Start of SOURCE TEXT

Tuesday, 27 June 2017

The Move






People seem surprised how calm I am about the move!  We are changing ministries from a large Baptist church in Bristol to missional listening in rural Dorset where there is no church.  Gracie (7) is changing schools, Anna (4) changing preschool and Ez as well as being mother to these two and Bethany (2) is seven months pregnant with a fourth (this time a boy).  We go from the settled position of stipend, manse, pension and expenses to trusting in God for funding.  Remarkably I am calm! Or so I thought!

I was watching England versus Ireland six nations rugby match on my laptop.  The TV had something on from the Disney channel or Nick Jr! During the second half, I had a sudden pain in my side under my left arm.  My arm also felt painful.  Instantly I came over all anxious.  I am having a heart attack!  I look it up on google because that’s what I always do, and yes, every single symptom is a sign that I am having a heart attack.  I have lots of people in my church who are doctors but I can’t ring them, they will just say told you so! (I am very overweight).  I am too proud to ring an ambulance.  My wife thinks I am over reacting! (As usual).  I decide to have a bath!  During that time, I am still sure I am having a heart attack – so I pray - ‘Lord I am far too proud to talk to anybody, and too proud to get an ambulance – so how about some healing?  Or how about some peace that it’s something else less sinister?’ I get a phone call in the bath and it’s a deacon phoning up to apologise for the way she had spoken to me earlier in a meeting (I hadn’t noticed).  I end up telling her about my heart attack!  She laughs and says I have just pulled a muscle in my side and she had experienced the exact same thing.  After a while I realised I had had a full-on panic attack and though on the outside all seemed fine – the worry going on internally was quite immense and the thought of having a heart attack tipped me over the edge.  I experienced this every Saturday until finishing my role.  It was as if preaching on a Sunday was the last straw for my body that was already worried about how children would cope with the move, how we would afford to live and what would my job be?  The deacon phoning was a sign that it would all be O.K. and that God will be with us no matter what.  Providence!

End of SOURCE TEXT
Start of EXTRACTED INFORMATION

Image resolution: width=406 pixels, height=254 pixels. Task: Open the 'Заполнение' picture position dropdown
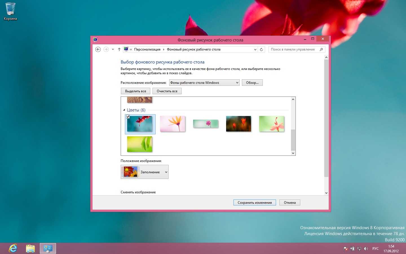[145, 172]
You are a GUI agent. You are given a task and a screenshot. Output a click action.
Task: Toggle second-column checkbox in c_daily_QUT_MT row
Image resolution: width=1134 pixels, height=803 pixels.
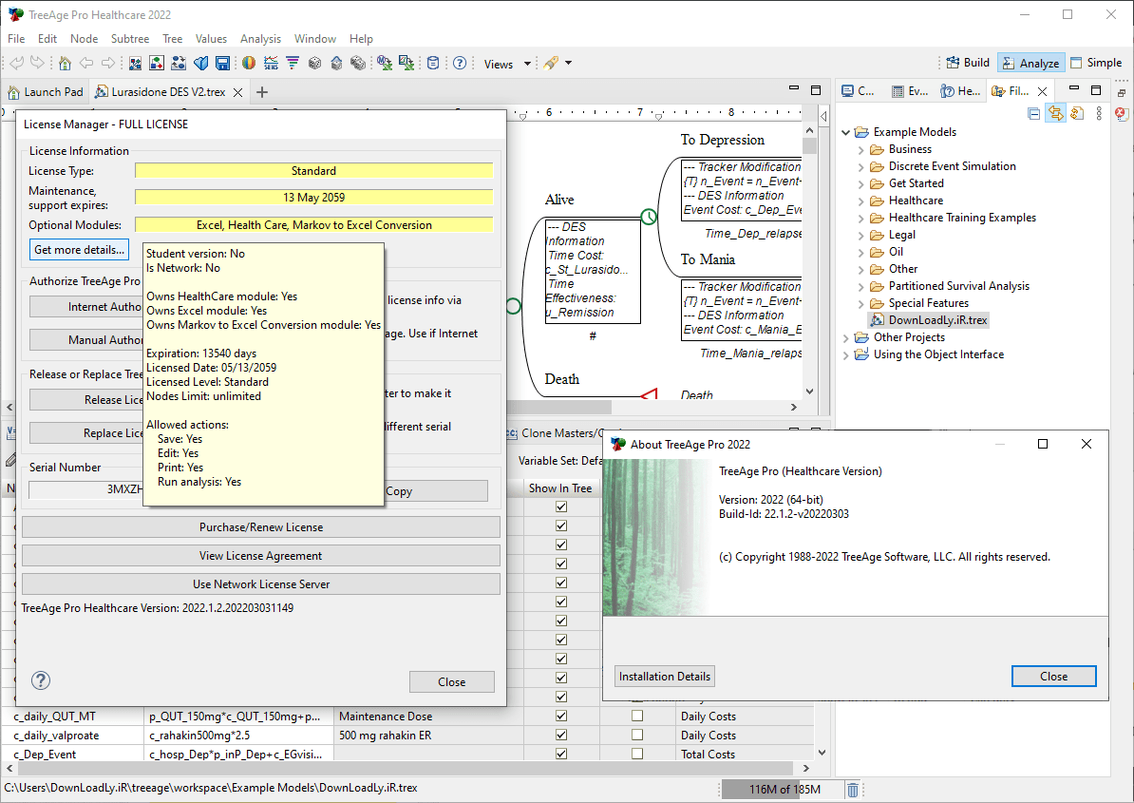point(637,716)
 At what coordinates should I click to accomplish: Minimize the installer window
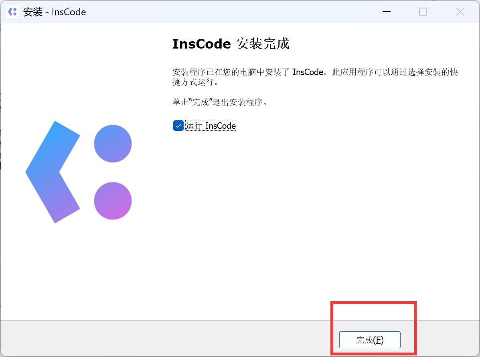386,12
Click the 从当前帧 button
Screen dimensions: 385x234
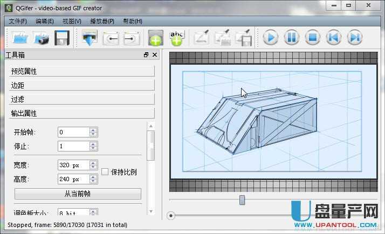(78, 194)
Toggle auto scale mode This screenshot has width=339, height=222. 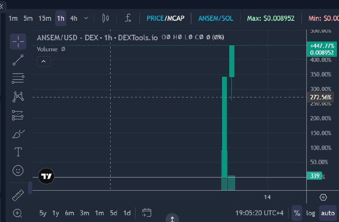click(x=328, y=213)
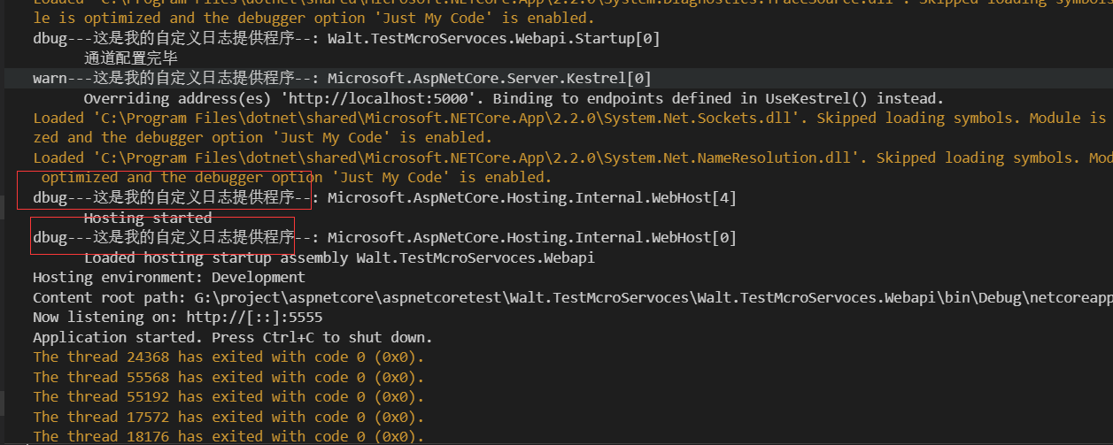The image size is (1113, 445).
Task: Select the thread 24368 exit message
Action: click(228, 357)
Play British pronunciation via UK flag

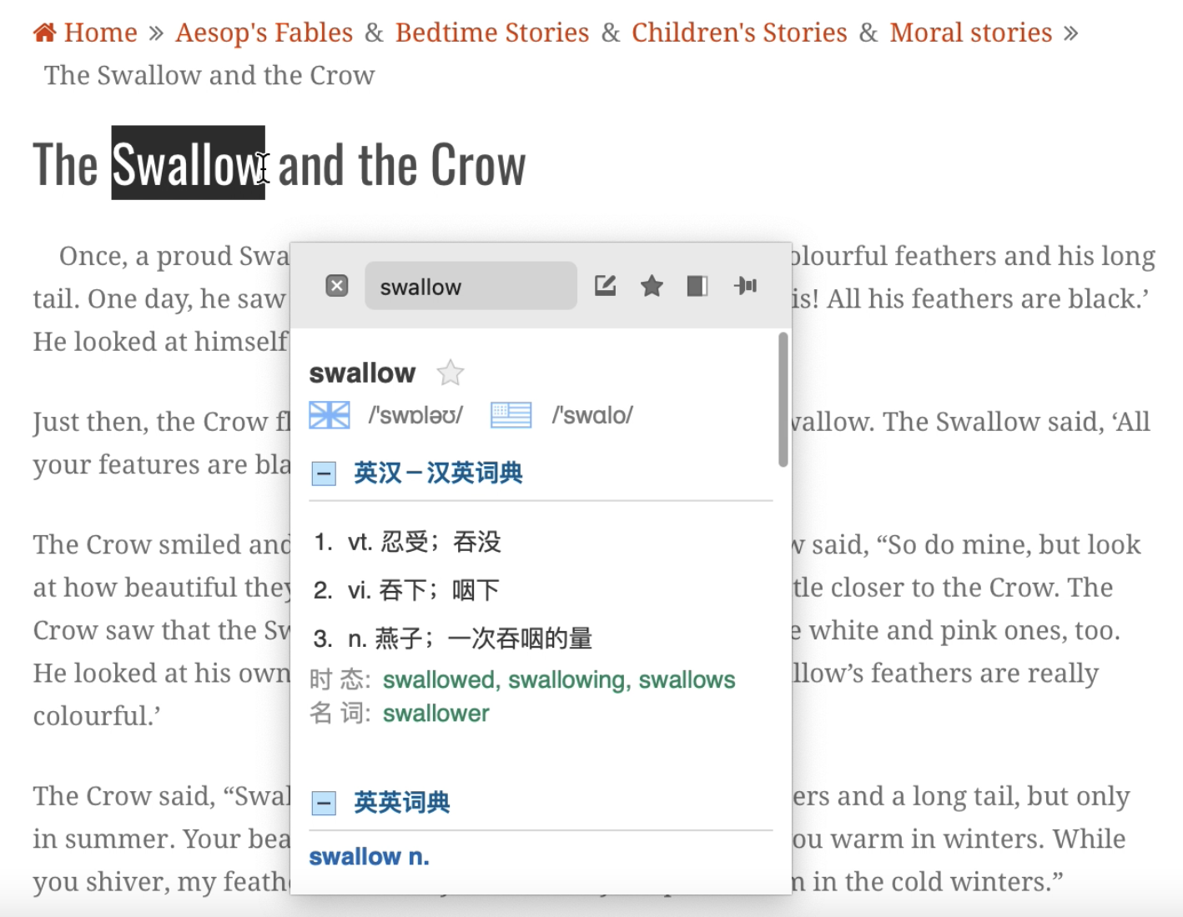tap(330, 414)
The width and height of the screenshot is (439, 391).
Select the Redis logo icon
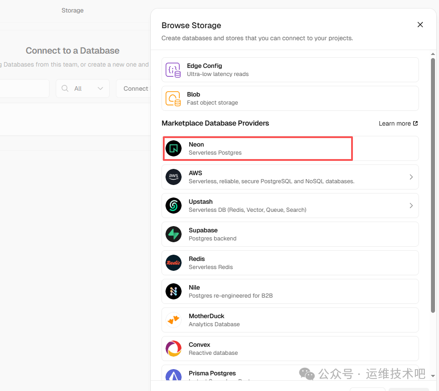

End of EXTRACTED INFORMATION
Start of EXTRACTED INFORMATION

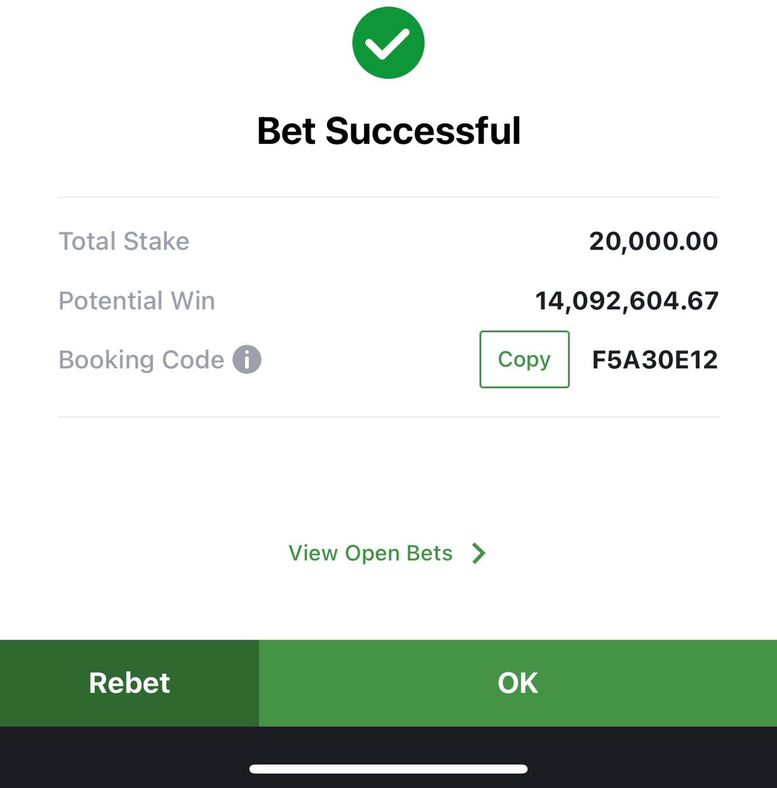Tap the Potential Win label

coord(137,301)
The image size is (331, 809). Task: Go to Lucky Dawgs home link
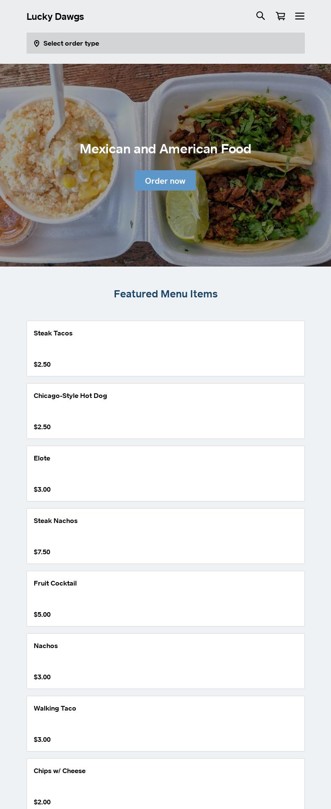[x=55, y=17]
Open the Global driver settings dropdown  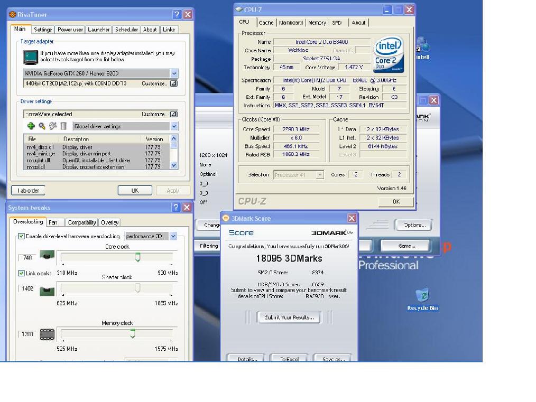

End of EXTRACTED INFORMATION
Start of EXTRACTED INFORMATION

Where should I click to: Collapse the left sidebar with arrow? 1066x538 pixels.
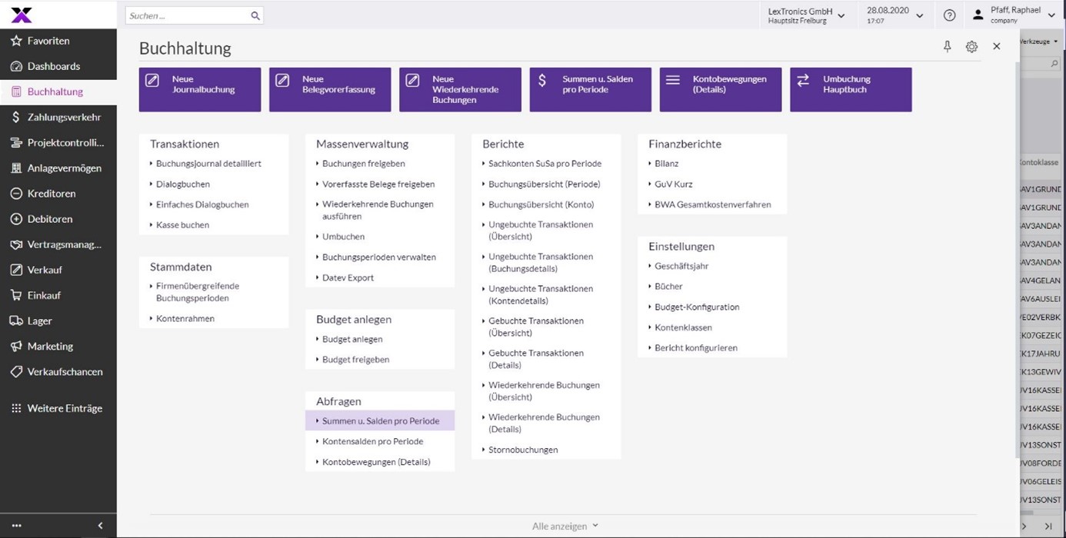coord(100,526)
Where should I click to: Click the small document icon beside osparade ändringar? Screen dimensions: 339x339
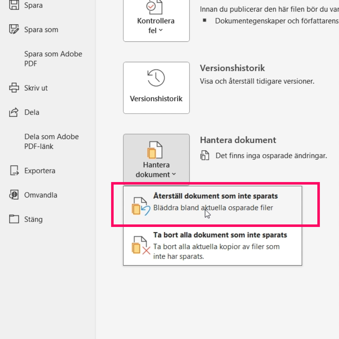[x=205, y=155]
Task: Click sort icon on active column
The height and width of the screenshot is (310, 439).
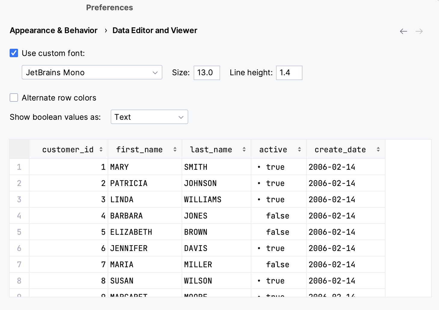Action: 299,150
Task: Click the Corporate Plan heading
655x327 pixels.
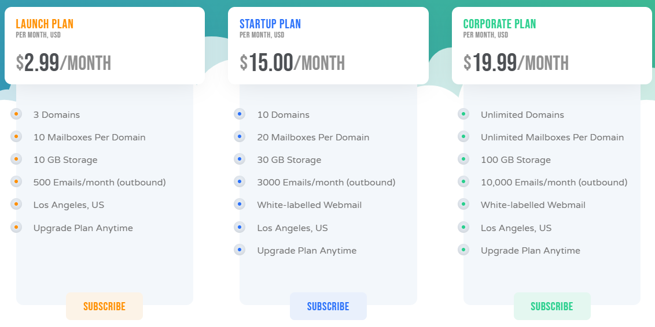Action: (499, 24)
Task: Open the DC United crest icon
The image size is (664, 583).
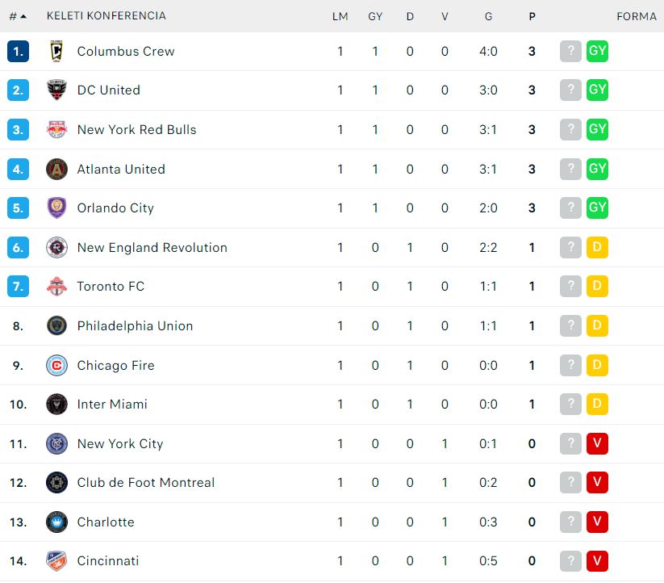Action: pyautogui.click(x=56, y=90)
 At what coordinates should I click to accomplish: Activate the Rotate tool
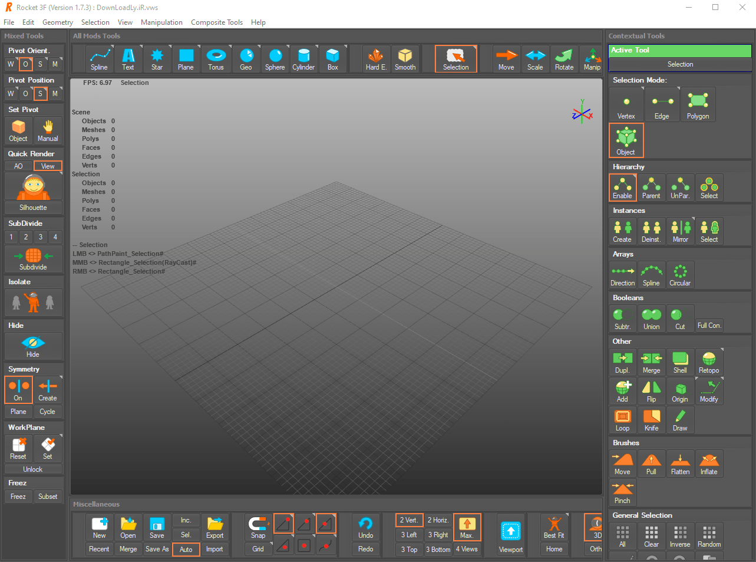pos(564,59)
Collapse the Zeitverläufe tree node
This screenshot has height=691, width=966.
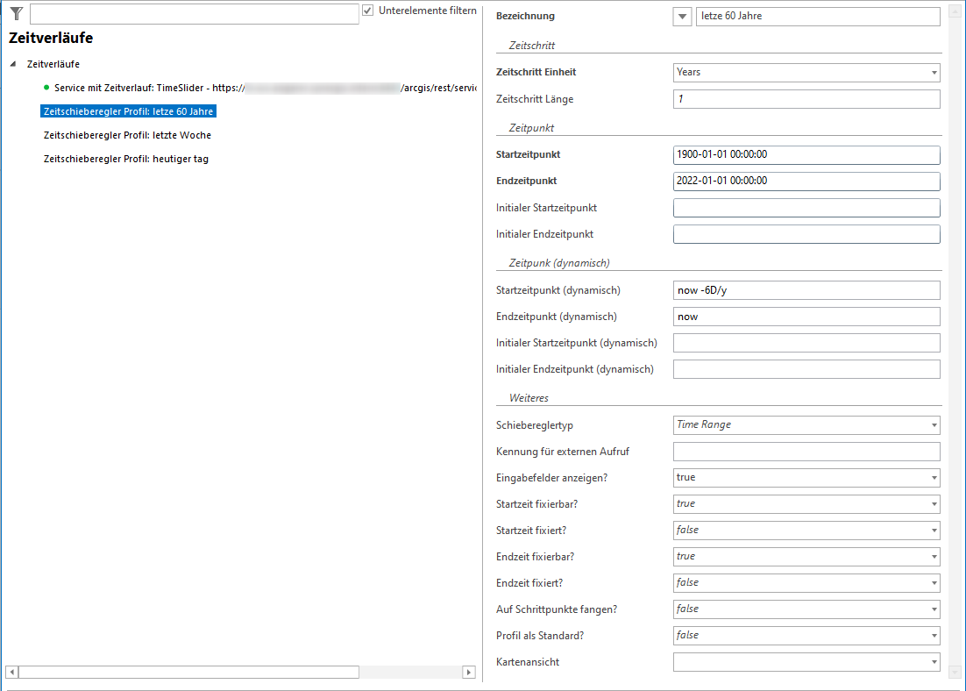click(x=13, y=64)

End of EXTRACTED INFORMATION

# THINGS TO DO
1. From the post about the move, list each element of the settled position that the family leaves behind.
2. Carry on with the post about the move, starting after its last sentence.

# ANSWER LIST
1.
- Stipend
- Manse
- Pension
- Expenses

2.
The day before we moved to the new house was the last time at her current school for Gracie.  Ez and the other girls had already gone to Dorset.  I picked Gracie up from school and it was the most emotional place I had been (and I have done my fair share of tragic funerals) and I was introduced to what was my hardest day as a parent.  Gracie’s class were surrounding her in a group hug, and as they pulled away children were crying and the upset was tangible.  As Gracie joined me, one of her friends was crying uncontrollably (I promise I am only exaggerating a little), so I encouraged Gracie to give one more comforting hug.  The hug began as the two of them but then another class group hug broke out!  I usher Gracie on, her last memory of her school a group hug and her friends emotional.  It took to the other side of the field until Gracie broke down with the emotion of it all.  Tears poured, wailing commenced and statements started to be spoken.  Statements as a Dad you don’t want to here on the eve of a sizable move, she said: ‘I don’t want to go’, ‘I am going to miss my friends’, ‘I don’t want to leave my school’ and worst still ‘I don’t want to move, I want to stay here in Bristol’.

We got home and I put her on the phone to Mummy and she got upset and repeated the statements down the phone, only this time to have tears flow the other way.  After an hour or so, I asked Gracie if she would like to have prayer.  She said she would because it hurt here (pointing to her heart).  We prayed.  Not the most child friendly prayer I have ever prayed but one I might pray on a pastoral visit.  I laid hands and prayed and allowed silence and gave space for Gracie to talk to God and God to speak to Gracie.  It was a powerful time, father and daughter praying together.  After we finished I asked Gracie if she felt anything, was anything now different because we had prayed.  She replied ‘I did, I felt God, it was as if my whole heart was knotted and with a whoosh it became unknotted.  I know I am going to miss my friends but now I know God will be with me when we move.  And what’s more Daddy, I now know what you mean when you say God speaks, and we can know His peace’.   Praise God!!!

So, the move…  We are scared and worried.  We do not have all the answers to are deep questions.  We do not have all the I’s and lower case j’s dotted, but we know that God has called us, will walk with us, and give us direction and strength when it is needed, and that is enough for us!   So… we move! 

May you know the God that walks with you, whose presence brings strength, and whom promises to be there through the easy and hard times, the happy and the sad.  Why not ask him right now to remind you that he is with you?